# What you have to do:
Copy out the part of the listing that opens with the line containing "BEWERTUNG SCHREIBEN (372, 163)" and closes with the line containing "Akzeptieren (245, 554)", swapping "Kundenbereich" for "Mitgliederbereich" and keeping everything else unchanged.

# Material supplied:

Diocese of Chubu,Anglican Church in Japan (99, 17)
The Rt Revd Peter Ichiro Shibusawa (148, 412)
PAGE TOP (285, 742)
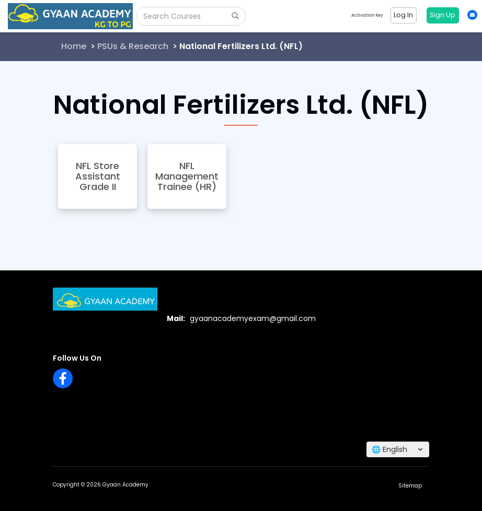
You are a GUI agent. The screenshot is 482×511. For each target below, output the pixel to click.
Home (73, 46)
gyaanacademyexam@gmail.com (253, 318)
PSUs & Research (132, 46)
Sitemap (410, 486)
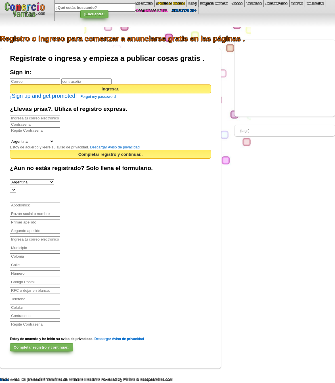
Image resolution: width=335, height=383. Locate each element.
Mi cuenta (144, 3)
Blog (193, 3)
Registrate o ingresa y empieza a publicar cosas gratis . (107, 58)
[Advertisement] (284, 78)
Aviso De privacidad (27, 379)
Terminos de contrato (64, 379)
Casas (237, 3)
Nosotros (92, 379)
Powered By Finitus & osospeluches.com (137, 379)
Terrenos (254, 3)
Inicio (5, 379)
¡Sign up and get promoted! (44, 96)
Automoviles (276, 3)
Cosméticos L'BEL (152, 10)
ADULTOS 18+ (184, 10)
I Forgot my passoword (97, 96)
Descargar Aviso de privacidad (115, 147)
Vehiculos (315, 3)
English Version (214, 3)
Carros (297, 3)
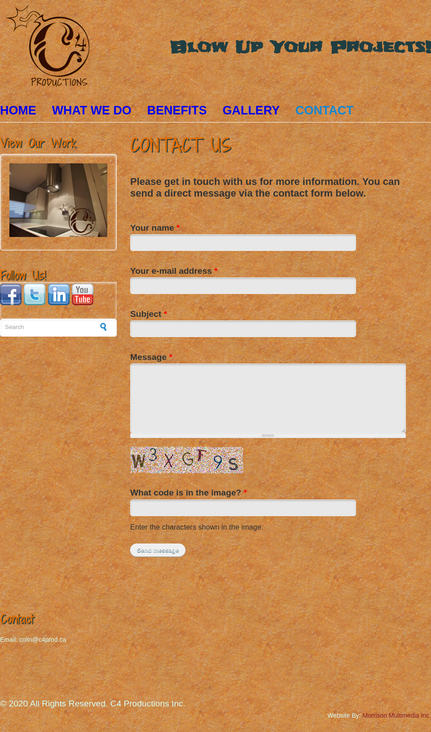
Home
---
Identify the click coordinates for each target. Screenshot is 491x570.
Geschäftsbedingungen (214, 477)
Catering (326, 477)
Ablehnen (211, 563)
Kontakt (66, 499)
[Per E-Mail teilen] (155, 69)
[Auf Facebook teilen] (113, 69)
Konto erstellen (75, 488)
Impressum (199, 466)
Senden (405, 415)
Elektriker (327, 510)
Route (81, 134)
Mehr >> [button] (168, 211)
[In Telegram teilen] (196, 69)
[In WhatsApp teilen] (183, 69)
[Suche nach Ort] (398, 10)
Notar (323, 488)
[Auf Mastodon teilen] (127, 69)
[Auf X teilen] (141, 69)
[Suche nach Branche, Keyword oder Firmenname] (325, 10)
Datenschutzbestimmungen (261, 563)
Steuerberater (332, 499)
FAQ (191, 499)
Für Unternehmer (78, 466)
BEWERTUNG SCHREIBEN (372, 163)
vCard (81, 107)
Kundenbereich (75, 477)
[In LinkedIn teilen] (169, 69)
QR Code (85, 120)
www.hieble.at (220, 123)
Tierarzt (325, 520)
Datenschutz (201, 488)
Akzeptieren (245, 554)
...
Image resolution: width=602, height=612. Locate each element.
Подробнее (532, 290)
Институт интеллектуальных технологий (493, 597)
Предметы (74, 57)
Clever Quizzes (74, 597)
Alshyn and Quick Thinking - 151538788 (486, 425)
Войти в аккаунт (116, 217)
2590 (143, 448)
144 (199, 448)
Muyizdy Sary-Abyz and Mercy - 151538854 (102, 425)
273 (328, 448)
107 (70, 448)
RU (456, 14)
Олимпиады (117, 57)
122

# Solution for this exercise:
BEWERTUNG SCHREIBEN (372, 163)
vCard (81, 107)
Mitgliederbereich (75, 477)
[In LinkedIn teilen] (169, 69)
QR Code (85, 120)
www.hieble.at (220, 123)
Tierarzt (325, 520)
Datenschutz (201, 488)
Akzeptieren (245, 554)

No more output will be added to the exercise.